Task brief
Output the entries below exactly, from the first line to the line holding "体育 (56, 1917)", both included.

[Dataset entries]
***
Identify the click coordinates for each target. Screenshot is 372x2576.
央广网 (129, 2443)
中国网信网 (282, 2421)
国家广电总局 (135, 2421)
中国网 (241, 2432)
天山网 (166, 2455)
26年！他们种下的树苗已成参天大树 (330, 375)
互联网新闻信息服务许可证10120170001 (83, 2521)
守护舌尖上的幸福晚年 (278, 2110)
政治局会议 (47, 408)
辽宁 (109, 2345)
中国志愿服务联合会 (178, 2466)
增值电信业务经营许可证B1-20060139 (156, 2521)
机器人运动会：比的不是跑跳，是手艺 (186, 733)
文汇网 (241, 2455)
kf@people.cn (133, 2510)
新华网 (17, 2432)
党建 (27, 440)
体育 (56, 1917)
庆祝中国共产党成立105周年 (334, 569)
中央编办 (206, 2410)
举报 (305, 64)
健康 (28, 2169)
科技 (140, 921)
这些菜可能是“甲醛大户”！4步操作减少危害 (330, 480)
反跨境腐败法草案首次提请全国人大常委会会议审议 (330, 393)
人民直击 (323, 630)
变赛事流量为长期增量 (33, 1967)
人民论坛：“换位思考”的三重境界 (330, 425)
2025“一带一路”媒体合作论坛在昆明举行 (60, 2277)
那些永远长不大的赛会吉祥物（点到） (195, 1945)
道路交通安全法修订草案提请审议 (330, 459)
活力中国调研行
***
Answer
Identify the click coordinates for each target. Screenshot is 372x2576.
央广网 (129, 2443)
中国网信网 (282, 2421)
国家广电总局 (135, 2421)
中国网 (241, 2432)
天山网 (166, 2455)
26年！他们种下的树苗已成参天大树 (330, 375)
互联网新闻信息服务许可证10120170001 (83, 2521)
守护舌尖上的幸福晚年 (278, 2110)
政治局会议 (47, 408)
辽宁 (109, 2345)
中国志愿服务联合会 (178, 2466)
增值电信业务经营许可证B1-20060139 (156, 2521)
机器人运动会：比的不是跑跳，是手艺 (186, 733)
文汇网 (241, 2455)
kf@people.cn (133, 2510)
新华网 (17, 2432)
党建 (27, 440)
体育 (56, 1917)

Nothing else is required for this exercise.